- ACTIVITY:
Nothing but the records, repeated word for word and free of pictures, belongs in the answer.

== Segment start ==

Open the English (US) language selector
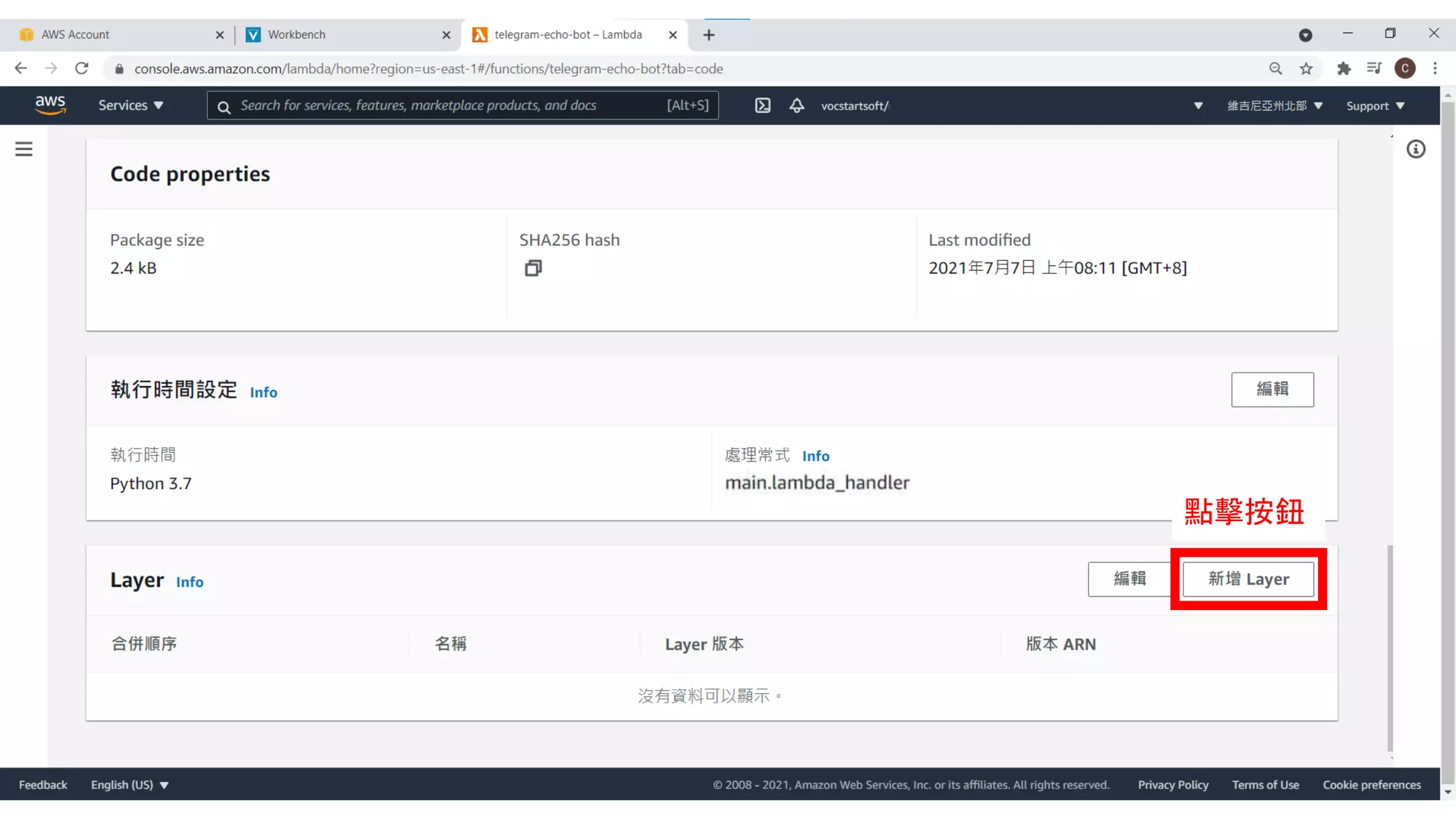129,785
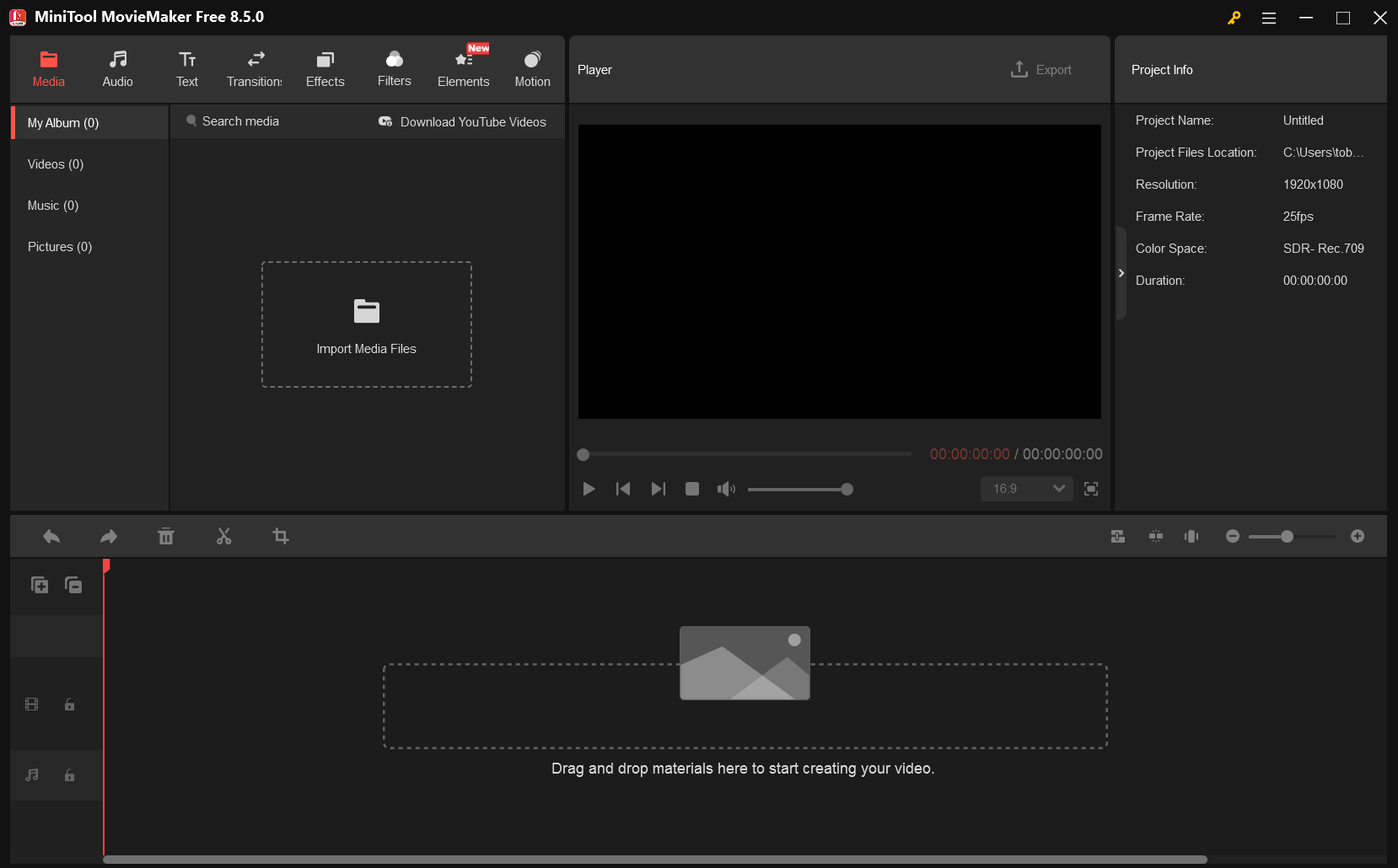Collapse the Project Info panel chevron
Screen dimensions: 1398x868
point(1121,273)
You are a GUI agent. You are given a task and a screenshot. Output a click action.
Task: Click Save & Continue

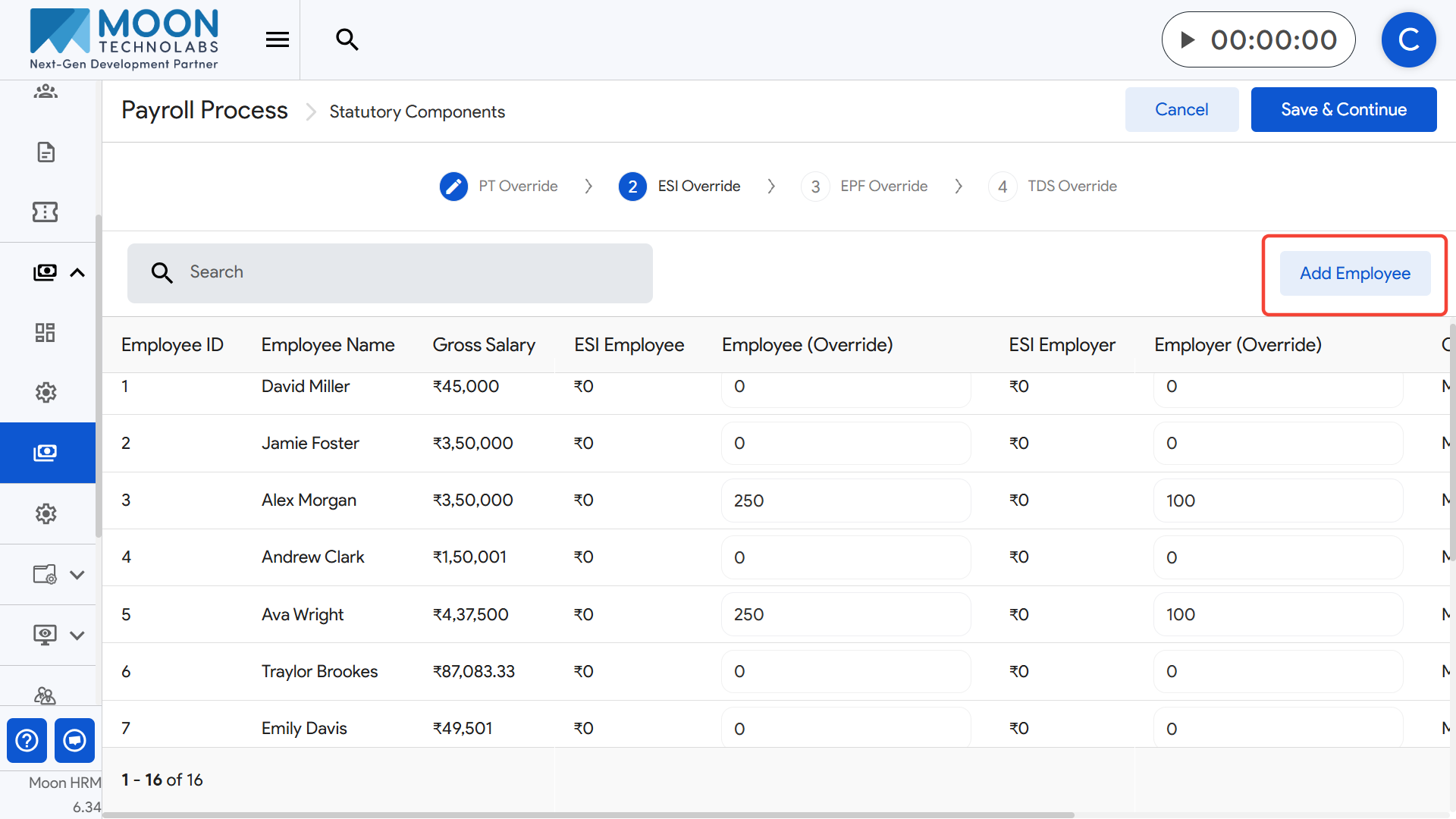click(1343, 110)
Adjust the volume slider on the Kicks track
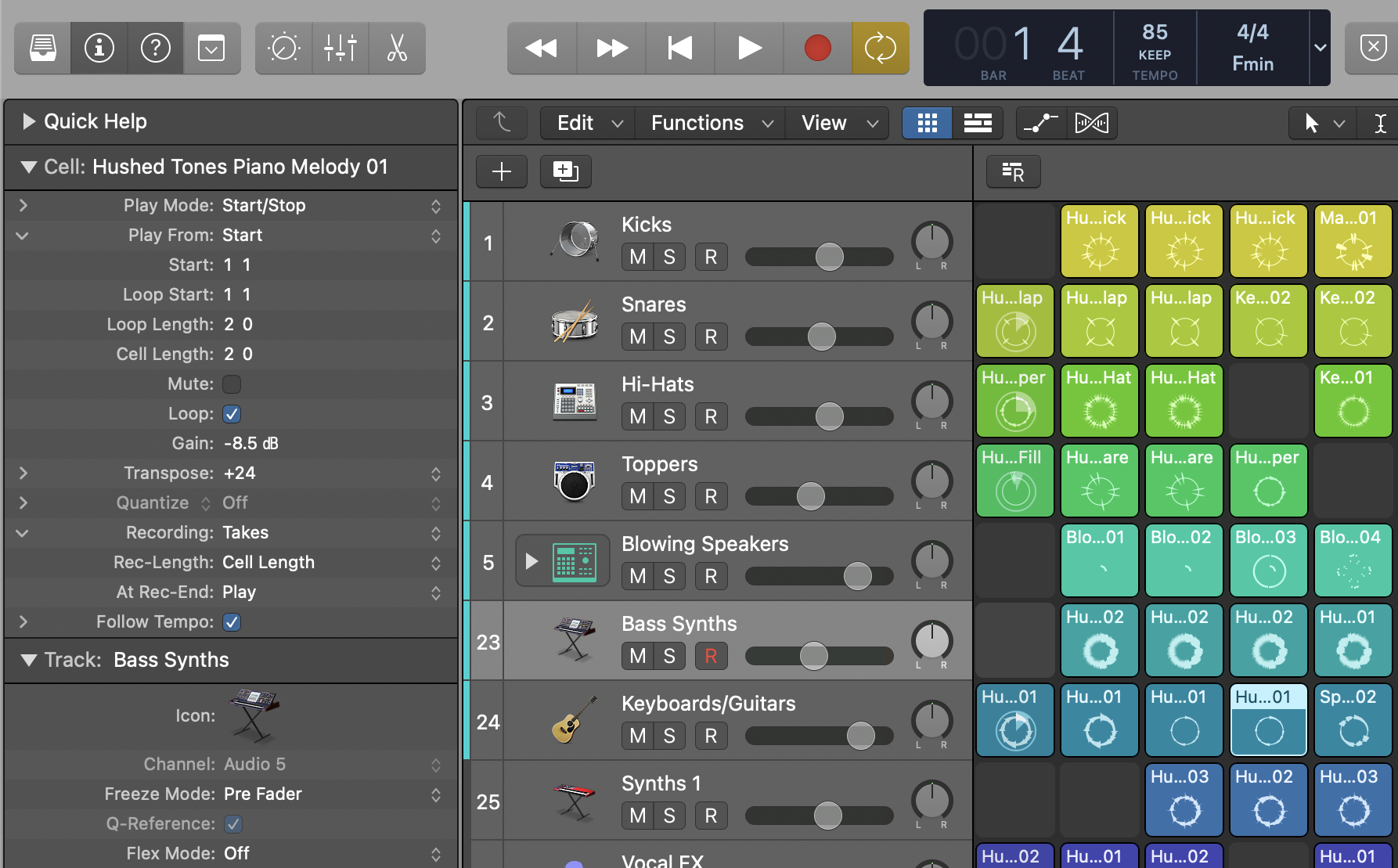The height and width of the screenshot is (868, 1398). point(829,257)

== Segment end ==

- TASK RESPONSE:
Open the English (US) language selector
129,785
Collapse the Project Info panel chevron
Screen dimensions: 1398x868
point(1121,273)
You are a GUI agent. You are given a task and a screenshot. Output a click action.
Task: Click Save & Continue

click(1343, 110)
Adjust the volume slider on the Kicks track
The height and width of the screenshot is (868, 1398). point(829,257)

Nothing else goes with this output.